_CHALLENGE 1_
Please find every line in the listing that contains the string "sidebar" and copy each of those lines. Case counts.

_GIVEN TEXT_
╭──
I totally believe in the power of prayer and have many testimonies in my own life of how God answered prayer.
To link the miraculous to uncut hair is reading something into scripture that does not exist- and that is what me and Pressing are talking about.
But to get the desired result, (being that our hair possess certain miraculous power when we pray), we change the word 'power' in 1Cor11:10
to mean dunamis.
Dunamis:
strength power, ability
inherent power, power residing in a thing by virtue of its nature, or which a person or thing exerts and puts forth
power for performing miracles
moral power and excellence of soul
the power and influence which belong to riches and wealth
power and resources arising from numbers
power consisting in or resting upon armies, forces, hosts
But the word is NOT Dunamis it is Exousia translated to authority-
Exousia means:
power of choice, liberty of doing as one pleases
leave or permission
physical and mental power
the ability or strength with which one is endued, which he either possesses or exercises
the power of authority (influence) and of right (privilege)
the power of rule or government (the power of him whose will and commands must be submitted to by others and obeyed)
universally
authority over mankind
specifically
the power of judicial decisions
of authority to manage domestic affairs
metonymically
a thing subject to authority or rule 4c
jurisdiction
one who possesses authority 4c
a ruler, a human magistrate 4c
the leading and more powerful among created beings superior to man, spiritual potentates
a sign of the husband's authority over his wife
the veil with which propriety required a women to cover herself
the sign of regal authority, a crown
a sign of the husband's authority over his wife matches the text in which the word exousia is used.
╰──
_INPUT DATA_
╭──
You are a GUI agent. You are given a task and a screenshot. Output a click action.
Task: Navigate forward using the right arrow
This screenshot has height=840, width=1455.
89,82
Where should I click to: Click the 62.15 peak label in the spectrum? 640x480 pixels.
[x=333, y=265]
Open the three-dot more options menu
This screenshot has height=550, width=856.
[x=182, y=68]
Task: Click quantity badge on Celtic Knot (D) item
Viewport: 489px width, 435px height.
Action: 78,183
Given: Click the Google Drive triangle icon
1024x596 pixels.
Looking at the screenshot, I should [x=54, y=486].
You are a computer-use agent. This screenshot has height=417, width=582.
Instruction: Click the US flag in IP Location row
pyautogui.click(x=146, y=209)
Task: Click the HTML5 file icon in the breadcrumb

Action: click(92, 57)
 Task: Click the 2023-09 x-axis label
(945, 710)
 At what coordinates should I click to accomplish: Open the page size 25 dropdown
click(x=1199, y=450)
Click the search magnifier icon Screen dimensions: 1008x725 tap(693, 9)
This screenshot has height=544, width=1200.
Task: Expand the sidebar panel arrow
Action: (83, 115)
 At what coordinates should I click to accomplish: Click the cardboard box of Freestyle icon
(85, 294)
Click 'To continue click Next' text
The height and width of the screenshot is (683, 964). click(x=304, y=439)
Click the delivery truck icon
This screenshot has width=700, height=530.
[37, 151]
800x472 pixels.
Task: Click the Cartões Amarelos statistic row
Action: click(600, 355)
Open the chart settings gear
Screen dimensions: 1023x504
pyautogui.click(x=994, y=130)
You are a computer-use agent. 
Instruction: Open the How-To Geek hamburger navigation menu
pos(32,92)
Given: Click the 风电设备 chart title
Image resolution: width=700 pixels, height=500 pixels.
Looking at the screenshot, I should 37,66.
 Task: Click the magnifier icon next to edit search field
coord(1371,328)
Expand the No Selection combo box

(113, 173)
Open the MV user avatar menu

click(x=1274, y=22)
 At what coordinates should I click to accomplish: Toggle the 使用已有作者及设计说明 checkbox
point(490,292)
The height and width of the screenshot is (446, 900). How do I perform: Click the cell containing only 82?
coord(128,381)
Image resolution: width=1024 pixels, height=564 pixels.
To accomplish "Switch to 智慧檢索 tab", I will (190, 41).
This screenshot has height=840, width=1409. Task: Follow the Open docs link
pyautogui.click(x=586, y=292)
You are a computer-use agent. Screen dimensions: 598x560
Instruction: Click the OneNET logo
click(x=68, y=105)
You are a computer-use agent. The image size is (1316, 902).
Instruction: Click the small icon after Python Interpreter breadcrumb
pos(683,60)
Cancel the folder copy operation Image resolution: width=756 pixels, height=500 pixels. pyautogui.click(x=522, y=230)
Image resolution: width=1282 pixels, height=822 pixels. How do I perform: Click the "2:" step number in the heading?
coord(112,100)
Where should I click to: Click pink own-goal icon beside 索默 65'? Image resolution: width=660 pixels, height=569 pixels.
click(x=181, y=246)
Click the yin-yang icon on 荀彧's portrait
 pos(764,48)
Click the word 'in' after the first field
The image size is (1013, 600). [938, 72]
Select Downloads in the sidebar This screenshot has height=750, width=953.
╰──
_CHALLENGE 2_
Translate this sentence from the text on Dunamis and Exousia into Spanish: "I totally believe in the power of prayer and have many testimonies in my own life of how God answered prayer."

_EXPECTED OUTPUT 1_
Task: Expand the sidebar panel arrow
Select Downloads in the sidebar This screenshot has height=750, width=953.

_EXPECTED OUTPUT 2_
Creo totalmente en el poder de la oración y tengo muchos testimonios en mi propia vida de cómo Dios respondió a la oración.